Резна встретила его дождем и мокрым парком, и клекотом воды в каменных водостоках. Оказалось, что это не маенток и не замок, а кляштор, больше похожий на крепость. Только на башнях не было крестов. А в надвратной браме полно стражников – крепких монахов, одетых в серо-синие хабиты, под которыми отчетливо проступали кольчуги.
Чувствуя себя не слишком уютно под нацеленными самострелами, Стах прокричал свое имя, и тогда к нему вышел пахолок – мальчишка, одетый, как и все здесь, в темный хабит. Решительно взял Стахова жеребца под уздцы и повел через подъемный мост, а потом через внутренний двор – широкий, замощенный крупным булыжыником. И все то время, пока продолжался их путь, мальчишка трещал не переставая, как сумасшедшая сойка. Докладывал новости, из которых Стах не понимал ни единого слова. Кроме того, что пана каштеляна нынче нету, и придется ждать, но недолго, потому как на завтра назначен большой Капитул Райгарда, и не может быть, чтобы пан Вежис не приехал…
Стах онемел. Кто-то из них двоих ошибался. Быть не может, чтобы этот щенок говорил правду. Потому что если это так, то он будет вынужден поверить и во все остальное – в растреклятый этот Райгард, в то, что все вокруг него в этом замешаны, и даже Эгле… что в Резне, вместо коллегиума, ужиное кубло мятежников и еретиков… а еще ему придется поверить в младшего брата, а заодно признать, что он, Стах князь Ургале – ублюдок, прижитый от язычницы.
Отведенный ему покой был мал, но не тесен. Окно выходило за муры, и за рыжими мокрыми кронами деревьев было видно море. На самом деле, моря Стаху разглядеть не удалось: в сплошном сером мареве с трудом угадывалась линия небокрая, но ветер, кроме запаха прели, приносил еще и горько-соленый вкус морской воды.
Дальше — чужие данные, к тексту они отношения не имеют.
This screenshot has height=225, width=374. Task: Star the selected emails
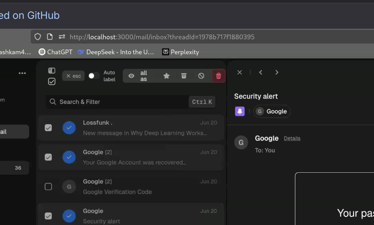tap(166, 76)
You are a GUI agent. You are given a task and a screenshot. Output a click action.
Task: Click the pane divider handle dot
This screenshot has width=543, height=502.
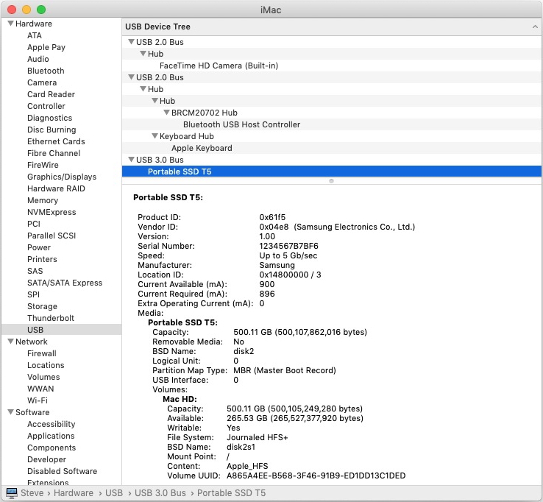click(331, 180)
Кроме узкой кровати, застеленной полотниной, в покое были консоль для книг и колченогий стул, к которому и прикоснуться-то было страшно, не то что сесть. Однако на стуле аккуратной стопкой было сложено сухое белье, а у кафельной печки во всю западную стену покоя Стах нашел бересту для растопки и кресало.
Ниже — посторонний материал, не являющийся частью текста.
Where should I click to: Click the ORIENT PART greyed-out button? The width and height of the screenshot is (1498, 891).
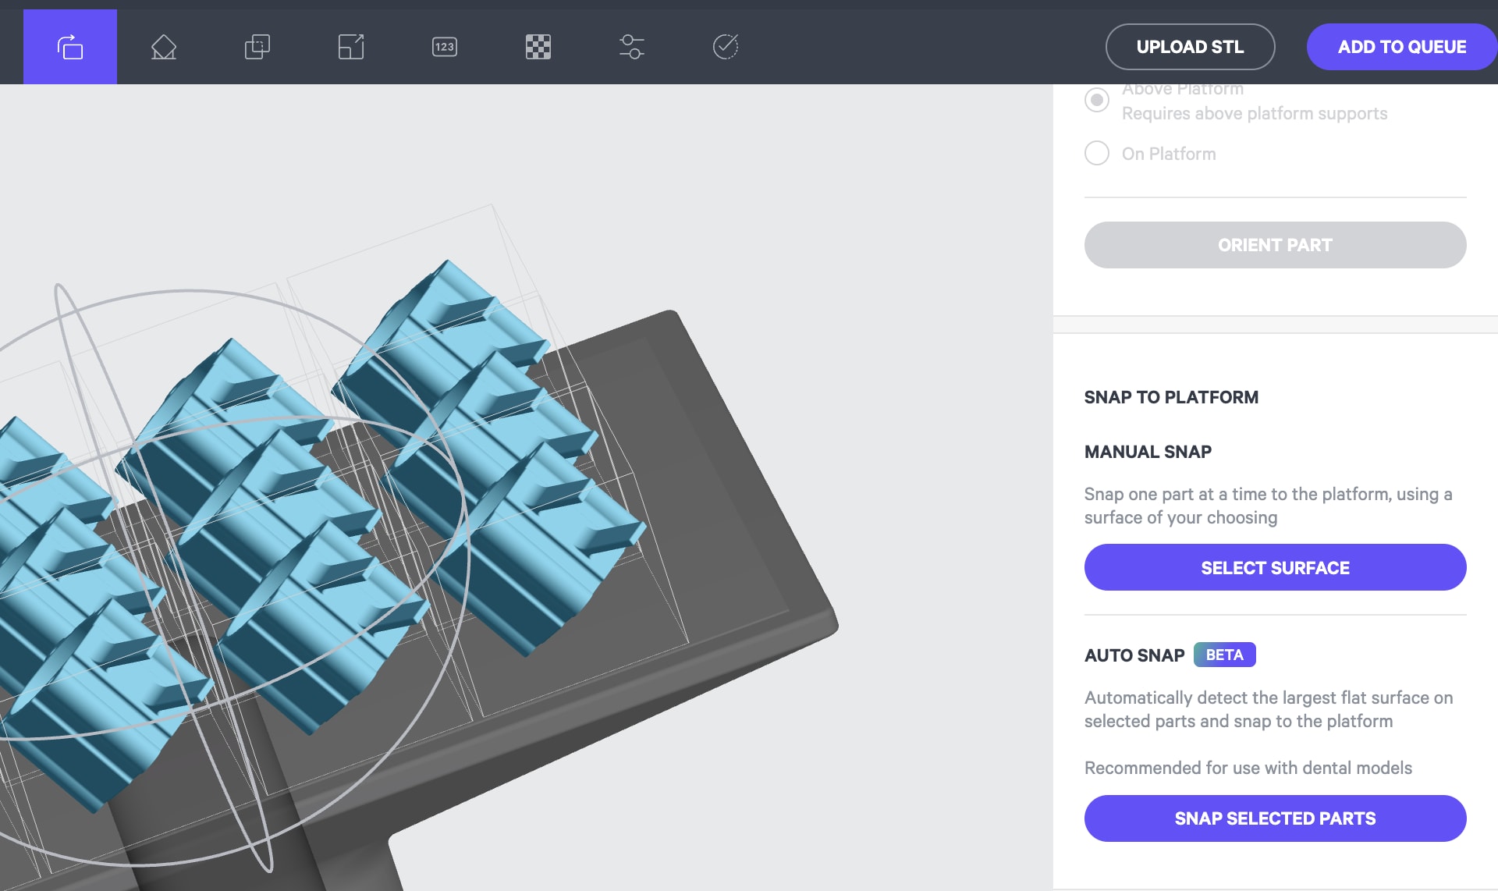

Он лежал под одеялом, наслаждаясь теплом, и сухой рубашкой, и чистыми простынями – он давно не спал в постели, – и смотрел на стену. Она была похожа на укрытое снегом поле, и длинная трещина-овраг пересекала гладко выбеленное пространство. В изножье постели, как раз на уровне взгляда, висело странное, больше похожее на меч, распятие. Дерево было темным, почти черным от старости. Стах прищурился и оцепенел: подножие креста обвивал уж – отлитый из такого же черного от времени серебра и поэтому плохо различимый в сумерках.